第三章8  『被告人セレネへの尋問』

 昨日のソレイユの奇跡の法廷での噂を聞き付け、被告人セレネの傍聴券を手に入れるために京を裕に超えるあまたの世界達が列をつくり、この法廷の周囲を埋め尽くしている。それほどの反響があったということだ。


 ………奇跡というのは非実存のもの。概念としてのみ存在するものと考えることが一般的であった。それが、目の前で覆されたという地実は、数多の世界の気を引くこととなった。


 本日、傍聴席に座っている者は、昨日の法廷内において、起こされた、奇跡をいま一度みたいと駆けつけた者達だ。
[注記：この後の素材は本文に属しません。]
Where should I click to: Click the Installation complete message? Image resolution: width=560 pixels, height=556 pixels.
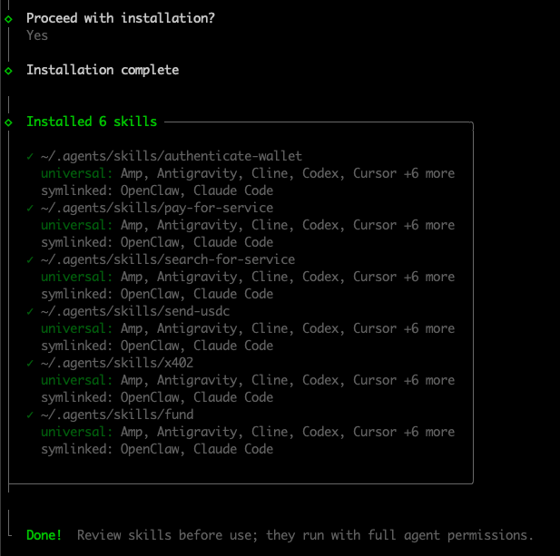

よりによって奇跡を再現したという事実は、あまたの世界達の関心を引き、その光景を目にしたいと思う者がこぞって駆けつけたのである。


 セレネが証言台の前に立つと、バッと一気に会場に光が灯される。セレネの足首には、昨日のソレイユと同様、白金の鎖が巻かれている。


 裁判長の召使の仮面を付けた男が最初の言葉を告げる。昨日と同様に、新たな注意事項があるのであろう。どうせ、解釈の魔女プルガトリオとグレンデル絡みの話に決まっている。そう思って、会場にいる傍聴人達は聴いていた。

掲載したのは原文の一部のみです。